それでも誰かがやっている

映画『それでもボクはやってない』は、レンタルで見ればいいやと思ってたのだが、早くもテレビに登場って。早すぎないか。

もうフジテレビが絡んでいる映画は、映画館で見なくていいな。再来週には駄作と評判の『UDON』もやるみたいだし。

しかしまあ、『それでもボクはやってない』は、運転免許の更新の際に見せられる講習ビデオみたいな映画だが、こういうのが映画賞を総なめって、どうなっているのだろう。周防正行監督はこれに味をしめて、社会派監督になるのだろうか。
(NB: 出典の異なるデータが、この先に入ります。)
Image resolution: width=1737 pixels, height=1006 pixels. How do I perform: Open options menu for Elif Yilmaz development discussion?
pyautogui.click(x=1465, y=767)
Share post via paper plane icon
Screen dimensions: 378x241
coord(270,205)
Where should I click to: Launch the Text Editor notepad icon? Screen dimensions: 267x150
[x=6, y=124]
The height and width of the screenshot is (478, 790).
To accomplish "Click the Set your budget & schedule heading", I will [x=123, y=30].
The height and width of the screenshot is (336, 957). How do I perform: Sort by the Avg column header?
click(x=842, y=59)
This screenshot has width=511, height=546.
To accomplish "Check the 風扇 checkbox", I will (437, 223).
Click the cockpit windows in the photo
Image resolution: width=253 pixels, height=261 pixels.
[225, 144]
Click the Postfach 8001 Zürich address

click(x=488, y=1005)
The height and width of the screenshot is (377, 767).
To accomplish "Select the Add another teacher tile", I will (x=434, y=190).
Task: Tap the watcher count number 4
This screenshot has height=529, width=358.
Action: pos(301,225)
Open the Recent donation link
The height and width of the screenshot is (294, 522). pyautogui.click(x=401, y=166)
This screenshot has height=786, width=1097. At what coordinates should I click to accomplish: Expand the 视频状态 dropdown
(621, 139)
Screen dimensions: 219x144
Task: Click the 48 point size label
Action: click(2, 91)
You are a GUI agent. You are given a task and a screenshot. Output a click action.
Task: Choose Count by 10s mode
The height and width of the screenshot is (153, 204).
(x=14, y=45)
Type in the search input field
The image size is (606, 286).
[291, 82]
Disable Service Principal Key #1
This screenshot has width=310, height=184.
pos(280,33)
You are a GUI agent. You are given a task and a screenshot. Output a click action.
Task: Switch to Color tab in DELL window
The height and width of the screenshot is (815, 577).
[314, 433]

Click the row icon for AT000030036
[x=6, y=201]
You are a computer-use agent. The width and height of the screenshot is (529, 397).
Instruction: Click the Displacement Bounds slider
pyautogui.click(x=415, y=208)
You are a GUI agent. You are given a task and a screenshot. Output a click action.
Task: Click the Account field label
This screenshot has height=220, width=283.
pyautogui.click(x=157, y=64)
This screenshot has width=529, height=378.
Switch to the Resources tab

Shall we ダンス?』のあと長いこと映画を撮らなかったが、そのあたりに事情はよくわからないが、ファーストルック契約というのが、足かせになっていたのか。これもよくわからないが、企画がハリウッドに売れなかったから、撮らせてもらえなかったという解釈でいいのだろうか。他の映画監督のように、貧乏しているわけではなかろうが、働き盛りの時期のブランクで失ったものは、大きいと思う。

それでもボクはやってない』は、最初と最後のテロップですべてが語られていたと思うが、ようするに人権屋が書いた冤罪事件のルポでも読めば、事足りる話だが、刑事裁判で、私選弁護人を雇うのに、いったいくらかかると思っているのか。
母と友人1人しか味方のいない無職の主人公の青年は、どこからその費用を捻出したのか。
そもそも、ミラーマン植草教授のように名声も資産もあるわけではない無職の青年の弁護を、手弁当で引き受ける奇特な弁護士がいるか?

「裁判官が無罪判決を出すには勇気がいる」
というセリフも、「ロス疑惑」がこういう展開になったあとでは、なんとも一面的な正義だ。

有罪になっても、初犯だからどうせ執行猶予はつくだろうし、あの青年にはさほど失うものもないのに、なぜ戦うか。

最後に無罪判決を勝ち取った青年が、じつは痴漢をやっていた、という設定のほうが、よほどリアルな問題作となったであろう。


本当のことをいえば、弁護士に報酬も払えないような人間に法を犯す資格はない筈なのに、多くの人々はあやまって必要から
或いは愚かしさから法を犯すのであった。